Today, it is possible to amass a huge amount of spatial information in a relatively short time. The problem is how to visualize spatial data that have different characteristics from different sensors such that they are consistent and sufficiently accurate [2]. Because of the different sensor characteristics, it is not possible to adapt them directly, so it is necessary to develop new methods for vessels equipped with several sensors that collect information on and below the surface. Undertaking this task requires solving a few problems from geoinformatics, hydrography, navigation, data processing, mathematical modeling, and computer science [3]. The system we are building is a system related to geoinformatics because all spatial data is geographic data and subject to further analysis. Hydrography because we collect and process hydrographic data. The same applies to data processing. Navigation is used during spatial data collection. Computer science because we write the unique code ourselves in the free python language and informatics knowledge is needed for this. Mathematical modeling, on the other hand, is used during data fusion at many stages of our research.

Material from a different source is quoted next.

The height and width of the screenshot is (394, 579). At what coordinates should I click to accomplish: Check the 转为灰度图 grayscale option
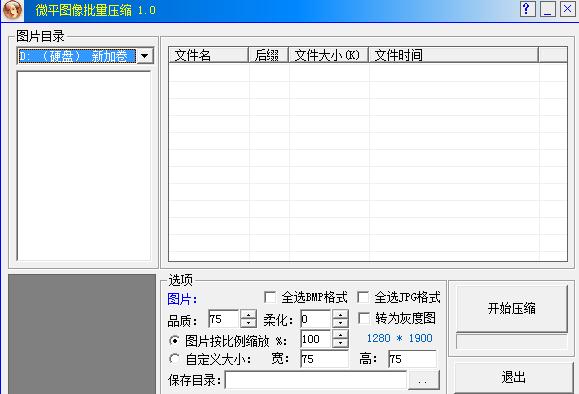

Currently, the fusion of LiDAR, and camera data is widely used on autonomous vehicles, mainly to avoid collisions, although this Simultaneous Localization and Mapping method orients the vehicle in the surrounding terrain, its use on the water is still a subject of research. Large areas of the world’s shoreal marine environment remain poorly characterized because they have not been mapped with sufficient accuracy even though spatial data acquisition systems have a resolution high enough to meet a wide range of societal needs. Accelerating the pace of seafloor mapping requires the collection of very large datasets, but these primarily include data from a single sensor [4].

Systems that include information from a single sensor are relatively popular, but most are designed for a limited range of tasks. The analysis of geospatial data and their fusion has been discussed for many years [5,6]. One solution is to integrate LiDAR with MBES as presented in [7,8]. Another example is described in [9], where the authors show proposed algorithms for combining MBES and sonar for underwater data. The simultaneous use of sensors are also applicable to robot navigation (e.g., LiDAR and camera [10]) or in the bottom mapping by an autonomous underwater vehicle (AUV), which collects data to build 3D maps of underwater areas such as mapping the structure and appearance of coral reefs. The system is based on the fusion of data from a single camera and a multibeam echosounder [11]. Another example is the algorithms proposed by [12] but they only include data from LiDAR and the camera. In [13], the authors presented a combination of both types. Raster data were processed using graphical methods (e.g., sharpening), and vector data were selected to extract only specific points above a certain height. Then the image was segmented using both types of data. The integration processed the two images and exported the saturation of LiDAR points as an image. Common examples of combining are data mapping and reconstruction analysis [14]. In the research results, the authors focused on combining images with information about depths (obtained from 3D LiDAR data). The connection was based on the use of visual odometry and graphical optimization. The idea can be described as extracting video frames and point clouds located on the same measurement and then plotting them for further analysis. Again, in [15], the integration was based on processed data. The point cloud was adjusted to the appropriate image frames; points were selected concerning the OZ axis; and then, the cloud visualization was saved as a 2D flat image, which was used for segmentation analysis against raster data. Combining MBES and LiDAR data can also be used for seafloor classification based on feature extraction and classification [16].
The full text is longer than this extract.